WISCASSET — Maine Yankee will begin the process this week of proving to federal regulators that the nuclear power plant is safe to operate at full power, officials said Monday.
The newly repaired plant was brought up to 90 percent of its power capacity on Monday afternoon. It cannot go beyond that until the Nuclear Regulatory Commission approves.
Charles Frizzle, president and chief executive officer, said early results of an internal investigation indicate Maine Yankee officials did not mislead the NRC about the plant’s safety.
“I have very high confidence that we will be able to demonstrate there was no wrongdoing on the part of Maine Yankee personnel,” he said.
Frizzle also said he had full confidence in a computer model used to determine safety at the plant and that the data that will be submitted to the NRC will prove there was never a safety issue.
But he admitted that the investigation will effectively drive up the cost of Maine Yankee’s electricity by 10 percent this year.
Because the plant cannot operate at full power, the average cost of electricity produced at the plant is projected to be between 3 and 3.3 cents per kilowatt hour, Frizzle said. He said last month that the plant hoped to produce electricity for 2.7 cents per kilowatt hour.
Nuclear critic Bill Linnell said Maine Yankee’s electricity will be more costly than power currently available from other sources.
“Maine Yankee replacement power has been available as cheaply as Maine Yankee can produce it. Who needs to take the risk when replacement power is so cheap?” Linnell said Monday.
The latest setback for Maine Yankee arose in December as the plant was preparing to return to service after an unprecedented repair to reinforce thousands of cracked steam generator tubes.
An anonymous letter accused engineers working for Maine Yankee of misleading the NRC to justify a power upgrade to 910 megawatts. The letter writer said the plant’s safety was compromised.

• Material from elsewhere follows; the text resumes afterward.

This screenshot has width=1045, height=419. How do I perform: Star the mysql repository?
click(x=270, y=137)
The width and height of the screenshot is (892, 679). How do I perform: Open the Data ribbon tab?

The allegations revolved around a computer model that Maine Yankee used in several safety systems, including the emergency core coolant system.
The NRC launched dual investigations: one into the allegations about plant safety and the other into allegations that engineers working for Maine Yankee intentionally misled regulators.
Frizzle said he expects to submit “within days to a few weeks” data based on the same computer model proving that the plant is safe to operate at full power, or 910 megawatts.
An internal investigation into the allegations of misconduct will be complete next month, Frizzle said. The investigation is being conducted by a law firm that specializes in nuclear issues.
Frizzle said that while he is confident he can prove the plant’s safety, it may prove more difficult to convince a skeptical public that the nuclear power plant is completely safe.
Maine Yankee officials claimed the plant was safe while the problems went uncovered, Linnell said, so “I don’t see any evidence that we should believe them now.”